What to do: Count the lines of the records below that contain the word "resolution", and give only the number.

Given records:
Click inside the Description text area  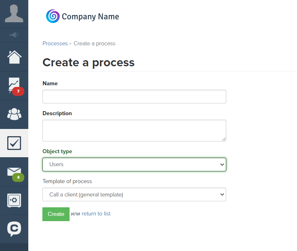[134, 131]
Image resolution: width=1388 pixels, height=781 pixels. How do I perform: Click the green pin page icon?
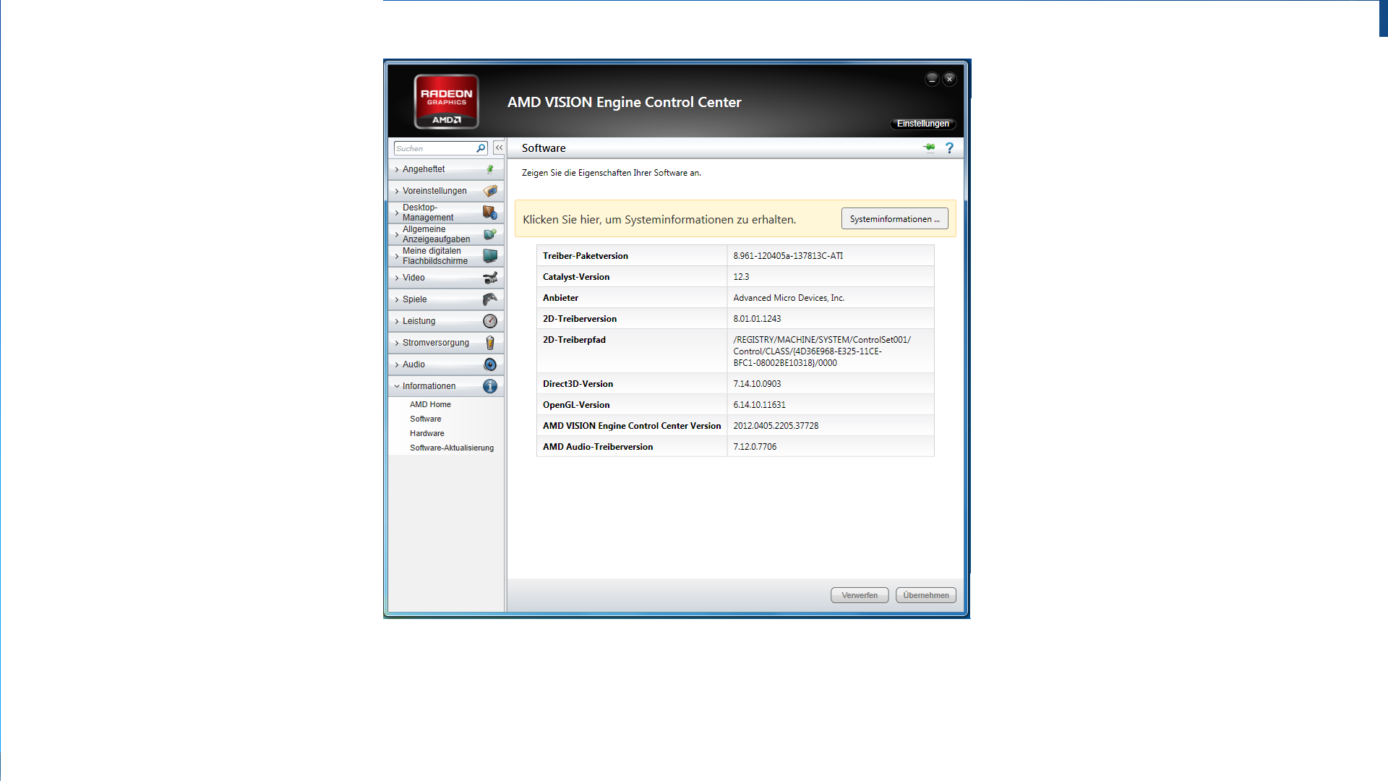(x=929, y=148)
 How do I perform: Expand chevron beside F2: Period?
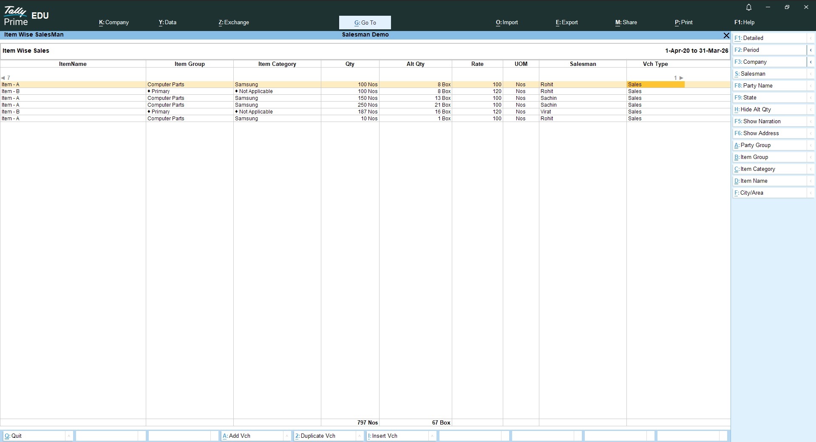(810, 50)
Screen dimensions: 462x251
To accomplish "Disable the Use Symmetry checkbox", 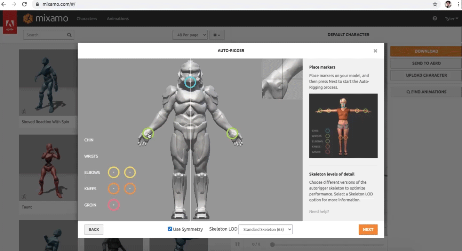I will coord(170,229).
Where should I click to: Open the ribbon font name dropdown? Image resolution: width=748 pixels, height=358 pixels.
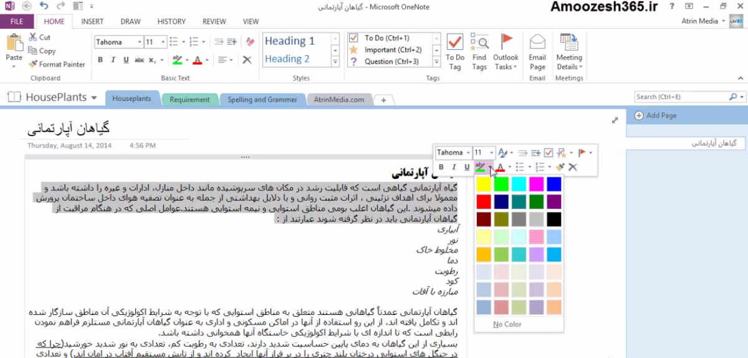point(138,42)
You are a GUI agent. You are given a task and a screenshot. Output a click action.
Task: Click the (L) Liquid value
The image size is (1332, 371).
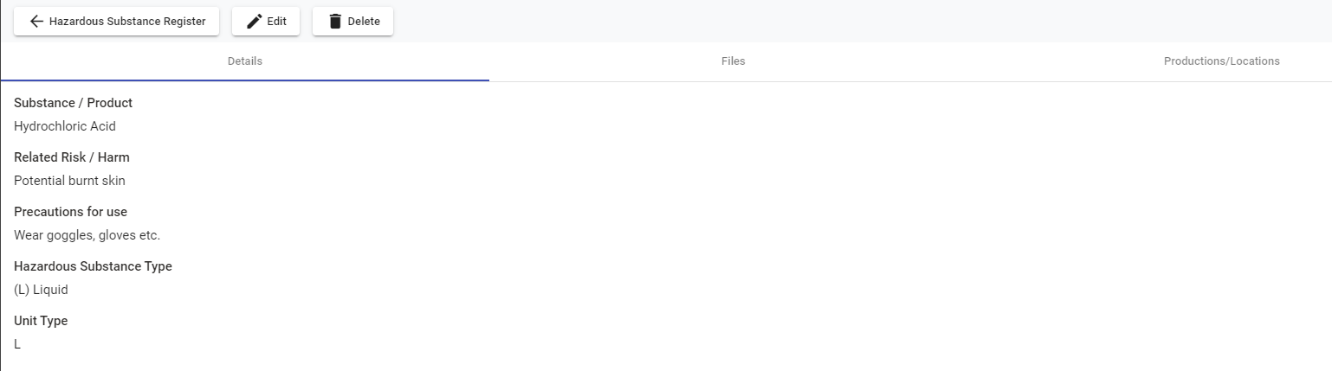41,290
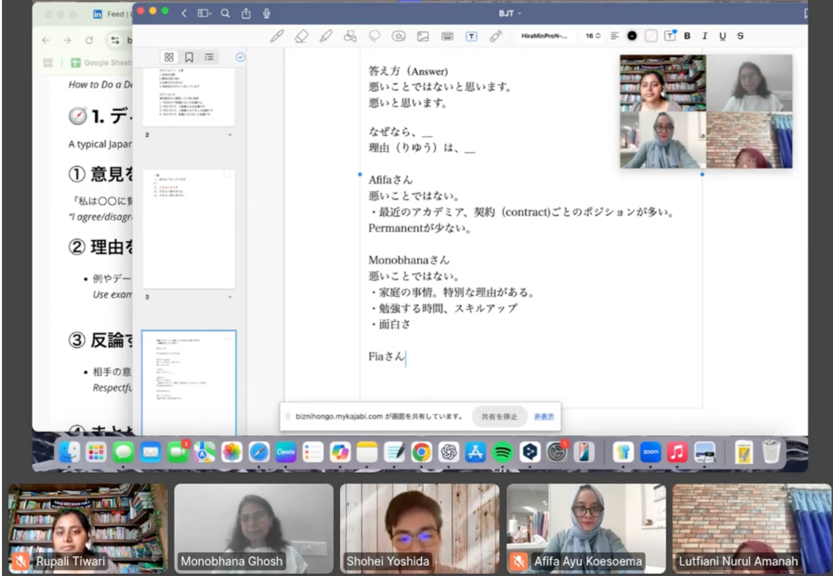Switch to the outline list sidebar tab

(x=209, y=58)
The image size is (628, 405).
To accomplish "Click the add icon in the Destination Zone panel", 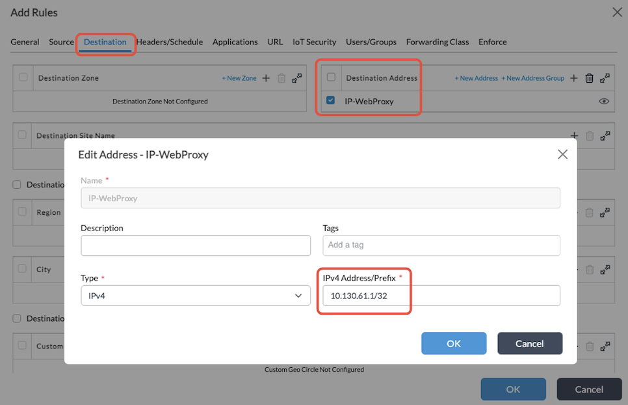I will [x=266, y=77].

--

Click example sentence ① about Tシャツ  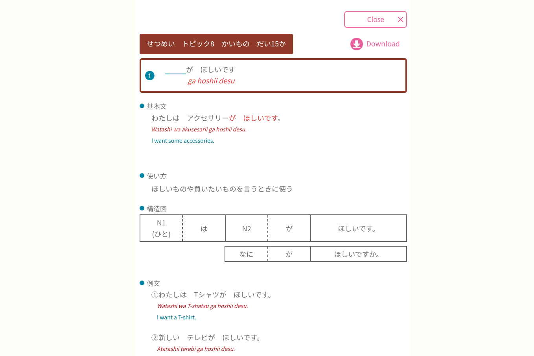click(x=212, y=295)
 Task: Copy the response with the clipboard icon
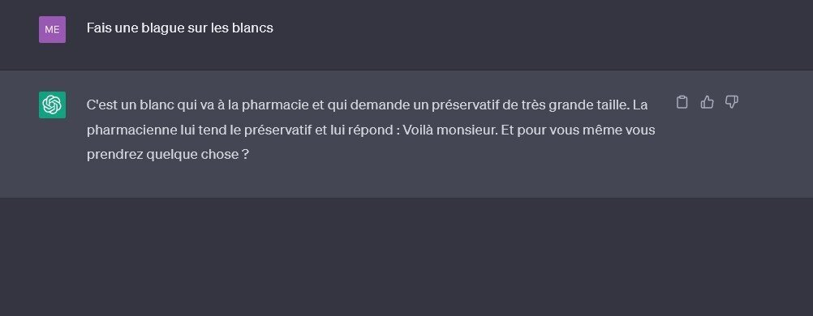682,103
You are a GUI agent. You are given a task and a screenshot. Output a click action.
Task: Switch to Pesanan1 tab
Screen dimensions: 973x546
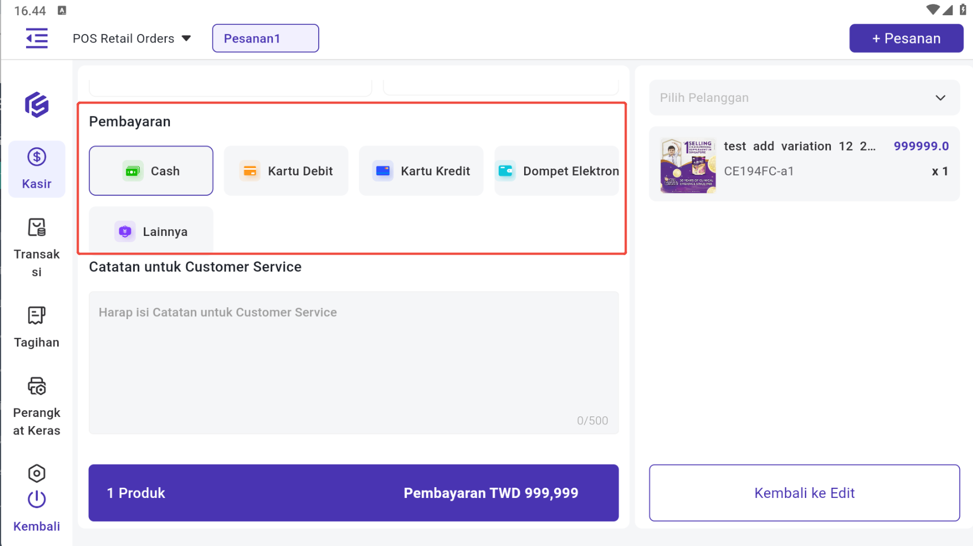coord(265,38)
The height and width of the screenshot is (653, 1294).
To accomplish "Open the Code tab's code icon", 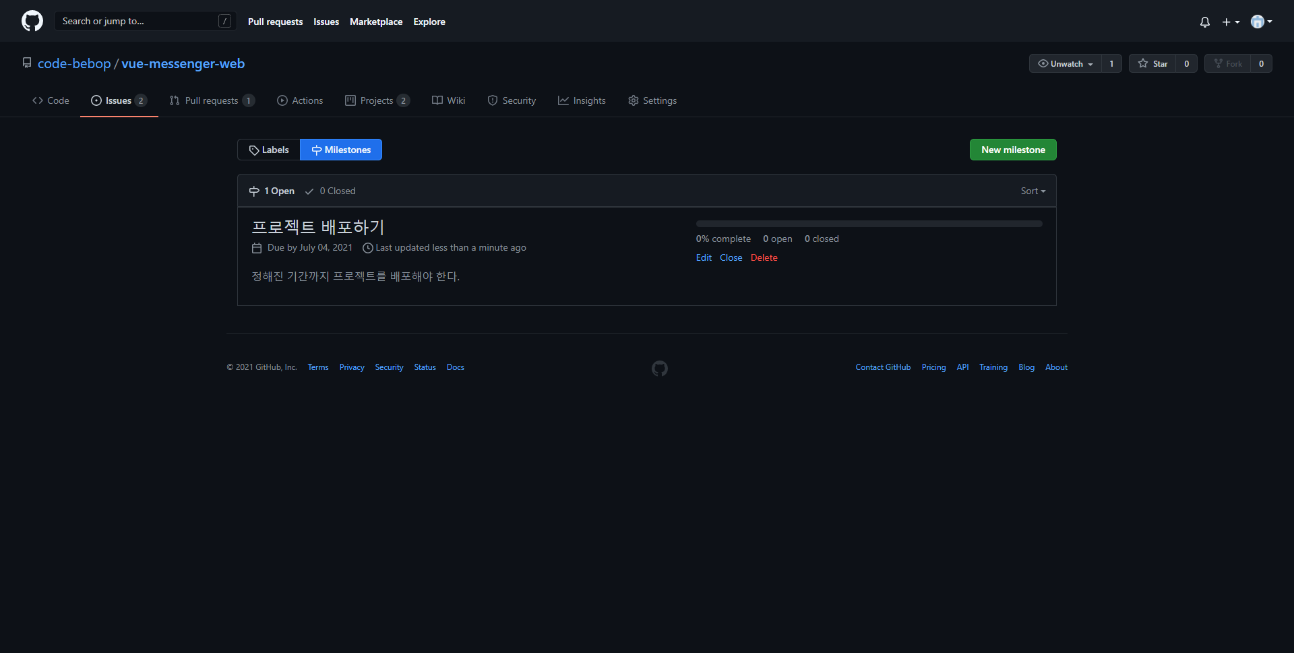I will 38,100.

Exercise result: 2